(Source data)
---+---

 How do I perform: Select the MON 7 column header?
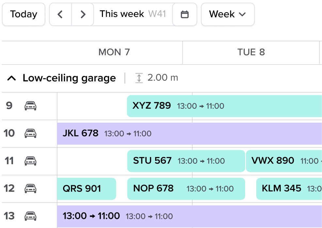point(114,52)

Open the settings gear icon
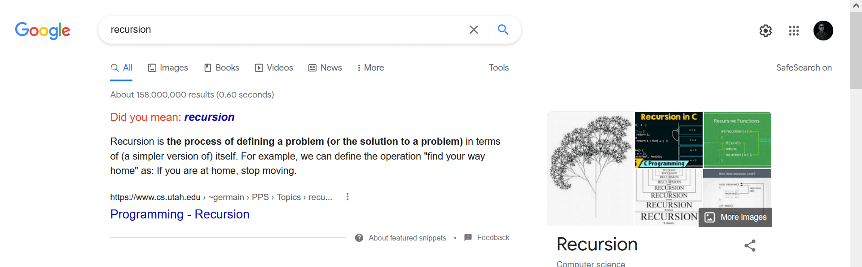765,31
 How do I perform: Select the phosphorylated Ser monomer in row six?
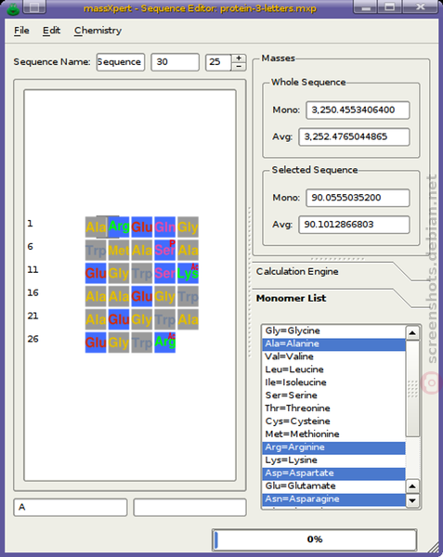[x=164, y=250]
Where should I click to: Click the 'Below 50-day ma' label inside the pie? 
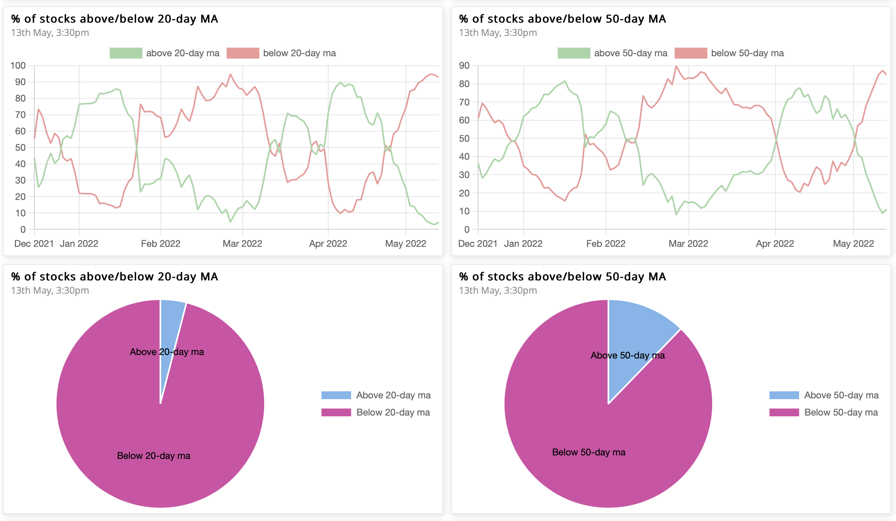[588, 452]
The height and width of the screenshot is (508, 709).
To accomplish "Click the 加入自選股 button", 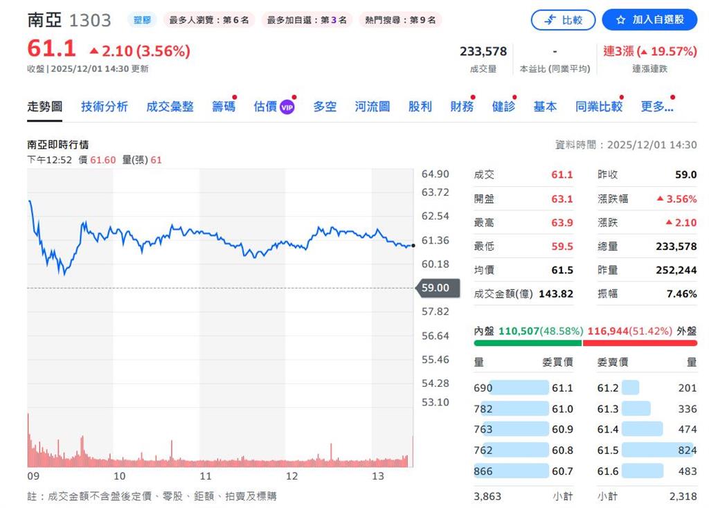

---+---

- _Assignment_
Would you please reproduce the entries above, starting at the line with "Open the settings gear icon" and stopping after the line with "The height and"? Omit any pictures.

- _Answer to this problem_
Open the settings gear icon
765,31
 How do I perform: Select the phosphorylated Ser monomer in row six?
[x=164, y=250]
Where should I click to: Click the 'Below 50-day ma' label inside the pie? 
[588, 452]
The height and width of the screenshot is (508, 709).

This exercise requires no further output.